6.3.1. Representation

Each encoding X is represented by a function 'X_to_utf8(s)' in the module interscript.encoding.X, which returns a utf8 string from a string in the given encoding.

First, the module initialisation package contains a special routine to autodetect the ISO-10646 encodings.

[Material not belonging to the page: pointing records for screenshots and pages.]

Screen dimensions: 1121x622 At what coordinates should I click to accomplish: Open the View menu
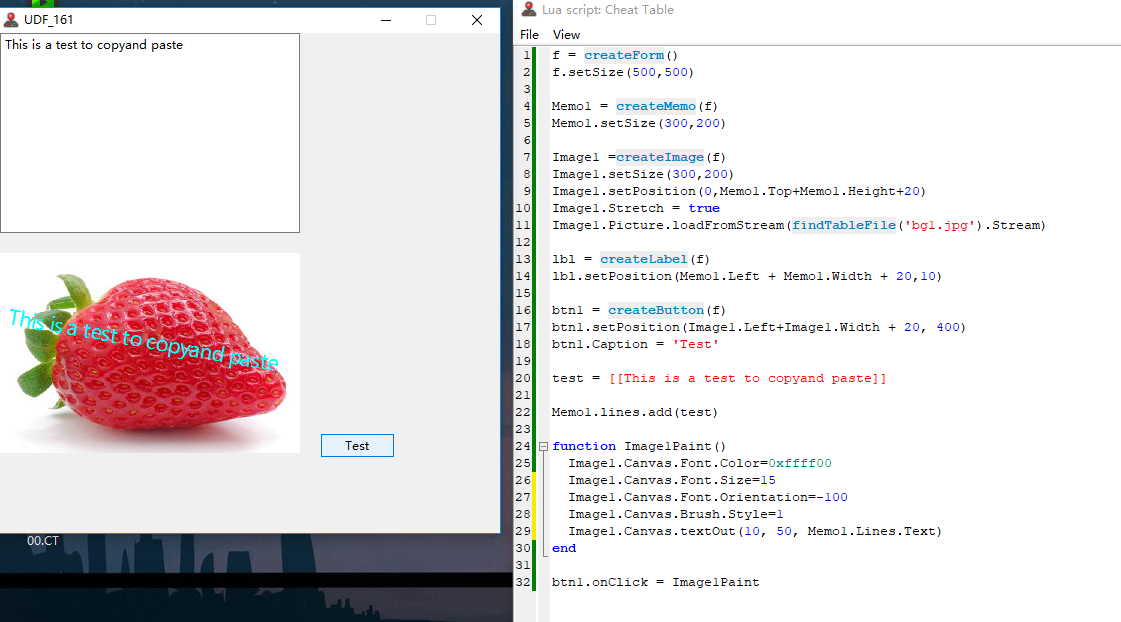coord(566,35)
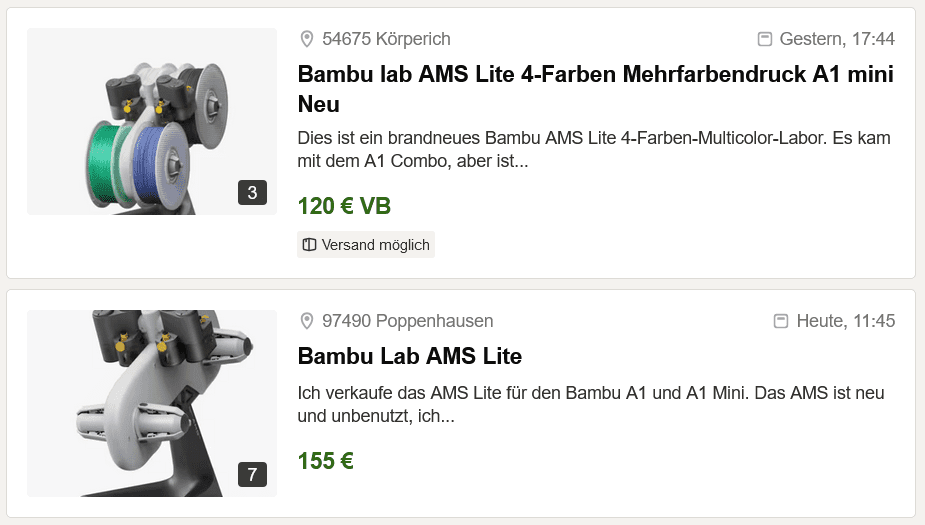Image resolution: width=925 pixels, height=525 pixels.
Task: Open the listing titled 'Bambu Lab AMS Lite'
Action: [x=410, y=356]
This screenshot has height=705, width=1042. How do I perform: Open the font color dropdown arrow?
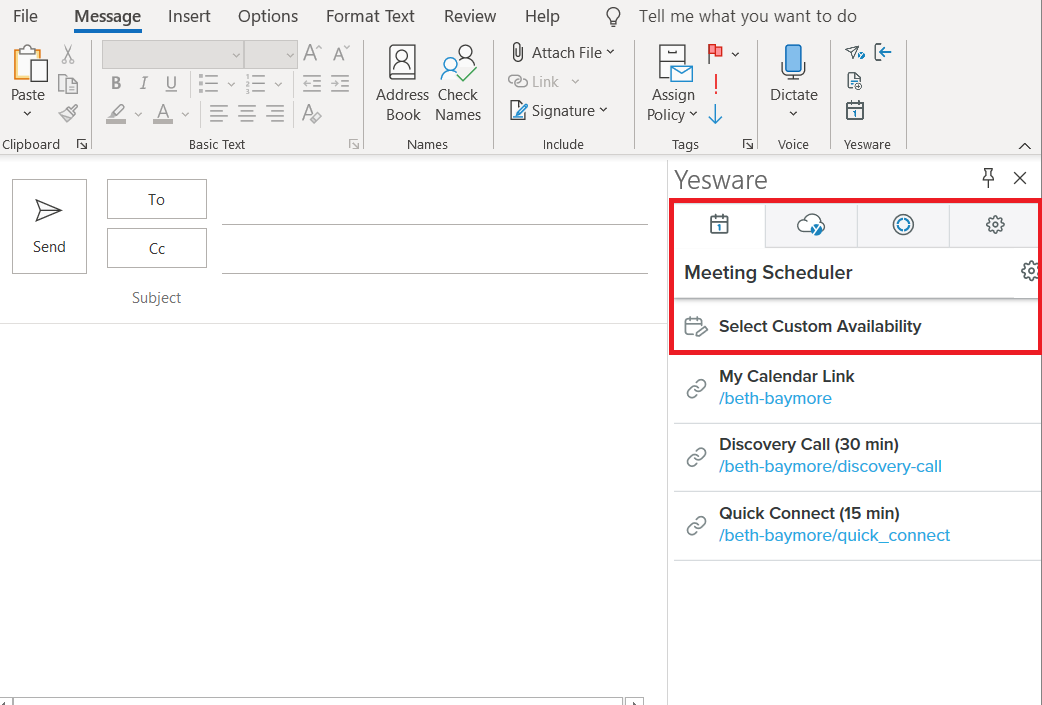pyautogui.click(x=185, y=114)
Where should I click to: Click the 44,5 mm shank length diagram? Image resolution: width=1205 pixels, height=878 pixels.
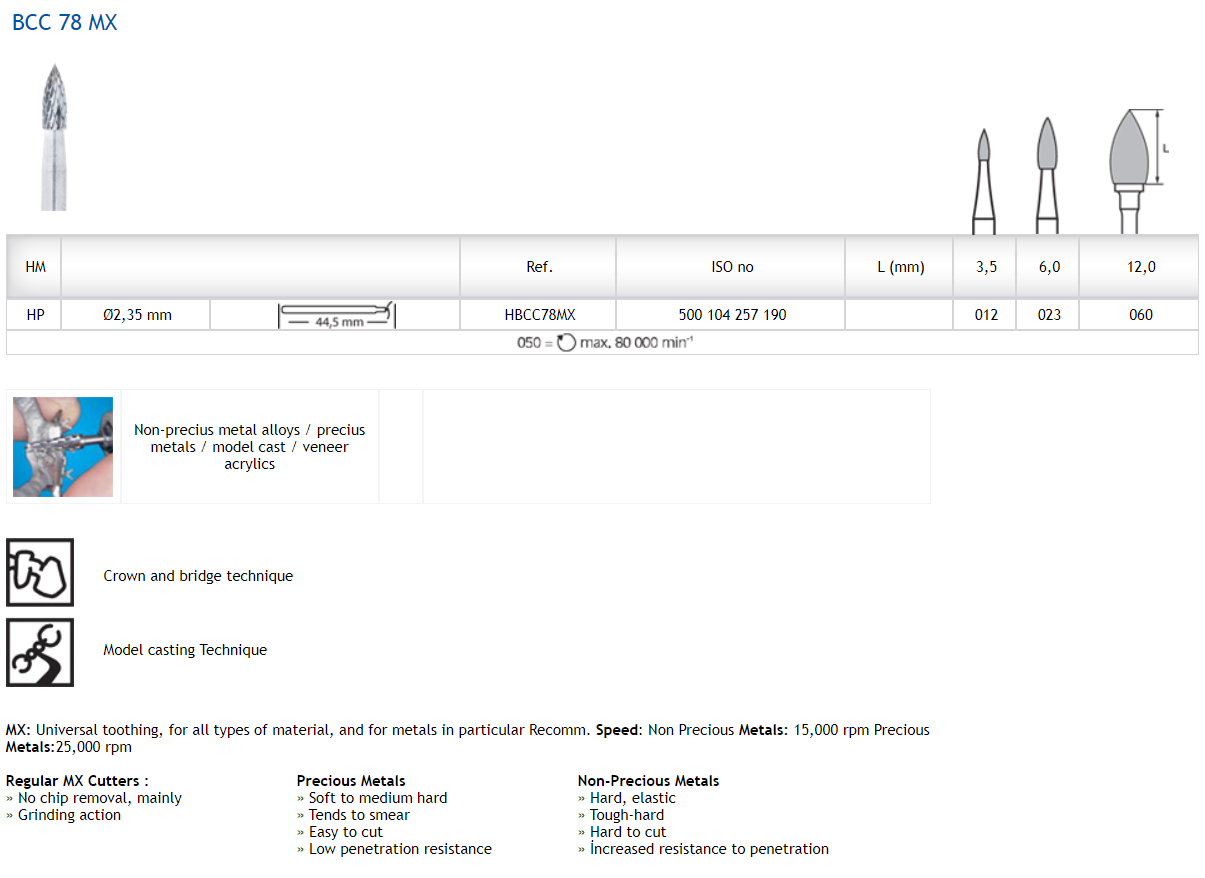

Start python section to interscript/encoding/__init__.py[1 /1 ]
     1: #line 63 "encoding.ipk"
     2: # encoding subpackage
     3: 
     4: iso10646_signatures = (
     5:   ('\xFE\xFF'        , 'utf16'),   # unicode, also ucs2
     6:   ('\xFF\xFE'        , 'utf16le'), # little endian unicode, also ucs2le
     7:   ('\x00\x00\xFE\xFE' , 'ucs4'),    # full four byte encoding
     8:   ('\xFE\xFE\x00\x00' , 'ucs4le'),  # little endian four byte encoding
     9:   ('\xEF\xBB\xBF'    , 'utf8')     # utf8
    10: )
    11: 
    12: def autodetect(filename):
    13:   f = open(filename,'rb')
    14:   data = f.read(4)
    15:   f.close()
    16:   data = data +'XXXX'
    17:   for signature,name in signatures:
    18:     if signature == data[:len(signature)]:
    19:       return name
    20:   return 'utf8'
    21: 
End python section to interscript/encoding/__init__.py[1]